▶ Task instructions
1/ Using the consulting agreement excerpt, answer the following:
(a) What does the Consultant need before subcontracting the performance of any Services?
(b) Which anniversary of the Effective Date ends the Term?
(c) During what period may either party terminate the agreement by written notice?
2/ Duplicate the portion of the consulting agreement excerpt between "4.           Conflicting Obligations" and "of this Agreement.", inclusive.

# Start of Passage given

E.           Attorney-in-Fact. Consultant agrees that, if the Company is unable because of Consultant’s unavailability, dissolution, mental or physical incapacity, or for any other reason, to secure Consultant’s signature with respect to any Work Product, including, without limitation, for the purpose of applying for or pursuing any application for any United States or foreign patents or copyright registrations covering the Work Product assigned to the Company in Section 3.A , then Consultant hereby irrevocably designates and appoints the Company and its duly authorized officers and agents as Consultant’s agent and attorney-in-fact, to act for and on Consultant’s behalf to execute and file any papers and oaths and to do all other lawfully permitted acts with respect to such Work Product with the same legal force and effect as if executed by Consultant. This power of attorney shall be deemed coupled with an interest, and shall be irrevocable.

 

4.           Conflicting Obligations

 

A.           Consultant represents and warrants that Consultant has no agreements, relationships, or commitments to any other person or entity that conflict with the provisions of this Agreement, Consultant’s obligations to the Company under this Agreement, and/or Consultant’s ability to perform the Services. Consultant will not enter into any such conflicting agreement during the term of this Agreement.

 

B.           Consultant shall have no right to subcontract the performance of any Services without the prior written permission of the Company.

 

5.          Return of Company Materials. Upon the termination of this Agreement, or upon Company’s earlier request, Consultant will immediately deliver to the Company, and will not keep in Consultant’s possession, recreate, or deliver to anyone else, any and all Company property, including, but not limited to, Confidential Information, tangible embodiments of the Inventions, all devices and equipment belonging to the Company, all electronically-stored information and passwords to access such property, those records maintained pursuant to Section 3.C and any reproductions of any of the foregoing items that Consultant may have in Consultant’s possession or control.

 

6.          Reports. Consultant agrees that Consultant will keep the Company advised as to Consultant’s progress in performing the Services under this Agreement. Consultant further agrees to prepare written reports with respect to such progress at such times as the Company and Consultant may mutually agree. The Company and Consultant agree that the reasonable time expended in preparing such written reports will be considered time devoted to the performance of the Services.

 

7.           Term and Termination

 

A.           Term. The term of this Agreement will begin on the Effective Date of this Agreement and will continue until the earlier of (i) the two year anniversary of the Effective Date (the “Term”) or (ii) termination as provided in Section 7.B. The parties may agree to extend the term by mutual written agreement of the Company and Consultant.

 

 
 

 

B.           Termination. Either party may terminate this Agreement by written notice to the other party at any time during the last 60 days of the Term. Additionally, the Company may terminate this Agreement at any time during the Term for “cause” if Consultant (a) refuses to carry out the Services as deemed reasonable by both parties, (b) commits fraud or material dishonest action in his relations with the Company or any of its subsidiaries or affiliates (“dishonest” for these purposes shall mean Consultant’s knowingly or recklessly making of a material misstatement or omission for his personal benefit), (c) the commission by Consultant of a material breach of any of the provisions of this Agreement or (d) is convicted of a felony under federal or state law in conjunction with his relationship with the Company; provided, that notwithstanding the foregoing, no “cause” for termination shall be deemed to exist with respect to Consultant’s acts described in clauses (a) or (b) above, unless the Company shall have given written notice to Consultant within a period not to exceed ten (10) calendar days of the initial existence of the occurrence, specifying the “cause” with reasonable particularity and, within thirty (30) calendar days after such notice, Consultant shall not have cured or eliminated the problem or thing giving rise to such “cause;” provided, however, no more than two cure periods need be provided during any twelve-month period.

# End of Passage given
# Start of Raw data

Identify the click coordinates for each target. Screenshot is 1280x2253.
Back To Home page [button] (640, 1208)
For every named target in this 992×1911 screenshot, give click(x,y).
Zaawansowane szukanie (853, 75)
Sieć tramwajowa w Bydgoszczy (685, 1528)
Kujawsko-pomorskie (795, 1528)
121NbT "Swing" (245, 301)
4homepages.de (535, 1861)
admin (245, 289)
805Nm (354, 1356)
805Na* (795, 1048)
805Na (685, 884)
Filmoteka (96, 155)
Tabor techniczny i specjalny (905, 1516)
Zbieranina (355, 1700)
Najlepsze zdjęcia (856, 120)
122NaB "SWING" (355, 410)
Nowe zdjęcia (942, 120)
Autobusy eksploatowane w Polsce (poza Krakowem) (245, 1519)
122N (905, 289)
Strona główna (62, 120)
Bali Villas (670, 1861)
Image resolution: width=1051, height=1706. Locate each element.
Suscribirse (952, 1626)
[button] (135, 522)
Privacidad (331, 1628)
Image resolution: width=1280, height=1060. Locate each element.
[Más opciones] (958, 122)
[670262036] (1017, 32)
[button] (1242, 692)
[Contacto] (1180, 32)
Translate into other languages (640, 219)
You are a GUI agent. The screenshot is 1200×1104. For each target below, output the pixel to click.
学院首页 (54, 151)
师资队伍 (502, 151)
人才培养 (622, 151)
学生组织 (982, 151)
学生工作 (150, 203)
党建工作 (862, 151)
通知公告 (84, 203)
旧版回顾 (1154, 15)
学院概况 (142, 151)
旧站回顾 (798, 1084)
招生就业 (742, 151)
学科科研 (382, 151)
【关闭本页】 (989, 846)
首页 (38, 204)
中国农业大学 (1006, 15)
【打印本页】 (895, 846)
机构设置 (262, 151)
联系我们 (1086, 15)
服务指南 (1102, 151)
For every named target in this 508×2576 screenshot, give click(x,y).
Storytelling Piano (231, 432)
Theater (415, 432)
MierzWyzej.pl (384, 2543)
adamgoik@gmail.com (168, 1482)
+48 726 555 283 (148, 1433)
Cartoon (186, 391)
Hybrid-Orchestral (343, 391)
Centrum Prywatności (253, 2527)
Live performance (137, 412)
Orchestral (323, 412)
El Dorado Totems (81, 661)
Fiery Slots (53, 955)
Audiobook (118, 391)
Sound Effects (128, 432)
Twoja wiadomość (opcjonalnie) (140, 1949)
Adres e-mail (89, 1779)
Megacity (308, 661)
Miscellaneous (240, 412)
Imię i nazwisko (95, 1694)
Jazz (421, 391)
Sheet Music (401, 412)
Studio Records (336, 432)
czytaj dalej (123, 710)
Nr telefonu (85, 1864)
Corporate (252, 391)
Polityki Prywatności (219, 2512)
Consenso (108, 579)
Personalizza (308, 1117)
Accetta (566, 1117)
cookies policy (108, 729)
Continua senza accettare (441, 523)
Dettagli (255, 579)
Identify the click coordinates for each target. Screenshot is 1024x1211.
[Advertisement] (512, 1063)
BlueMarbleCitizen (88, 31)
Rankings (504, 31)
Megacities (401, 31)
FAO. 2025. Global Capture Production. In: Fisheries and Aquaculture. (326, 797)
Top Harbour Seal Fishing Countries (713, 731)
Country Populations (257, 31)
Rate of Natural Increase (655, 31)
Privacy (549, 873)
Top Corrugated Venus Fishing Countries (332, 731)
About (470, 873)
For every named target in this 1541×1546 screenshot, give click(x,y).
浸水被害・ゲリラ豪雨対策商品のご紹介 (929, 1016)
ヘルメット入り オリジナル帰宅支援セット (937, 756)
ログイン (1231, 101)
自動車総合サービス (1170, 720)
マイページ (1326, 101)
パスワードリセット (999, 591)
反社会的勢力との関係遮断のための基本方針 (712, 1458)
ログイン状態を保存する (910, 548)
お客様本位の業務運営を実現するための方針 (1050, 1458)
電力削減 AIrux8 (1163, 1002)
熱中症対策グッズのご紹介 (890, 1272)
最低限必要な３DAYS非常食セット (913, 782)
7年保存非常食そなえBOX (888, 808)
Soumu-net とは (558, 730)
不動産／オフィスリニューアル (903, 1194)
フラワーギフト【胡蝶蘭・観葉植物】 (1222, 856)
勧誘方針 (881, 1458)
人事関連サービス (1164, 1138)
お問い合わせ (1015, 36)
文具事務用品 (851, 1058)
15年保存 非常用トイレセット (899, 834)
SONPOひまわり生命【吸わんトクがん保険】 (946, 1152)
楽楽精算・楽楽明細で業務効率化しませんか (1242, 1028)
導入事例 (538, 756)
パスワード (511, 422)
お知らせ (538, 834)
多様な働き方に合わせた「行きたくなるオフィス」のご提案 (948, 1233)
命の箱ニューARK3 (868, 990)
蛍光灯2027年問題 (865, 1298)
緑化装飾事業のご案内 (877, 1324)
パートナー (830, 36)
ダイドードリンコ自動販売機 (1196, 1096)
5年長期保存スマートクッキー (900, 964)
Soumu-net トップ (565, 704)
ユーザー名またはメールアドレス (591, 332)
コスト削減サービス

# End of Raw data

▶ The replies
1/
(a) The prior written permission of the Company.
(b) The two year anniversary.
(c) During the last 60 days of the Term.

2/
4.           Conflicting Obligations

 

A.           Consultant represents and warrants that Consultant has no agreements, relationships, or commitments to any other person or entity that conflict with the provisions of this Agreement, Consultant’s obligations to the Company under this Agreement, and/or Consultant’s ability to perform the Services. Consultant will not enter into any such conflicting agreement during the term of this Agreement.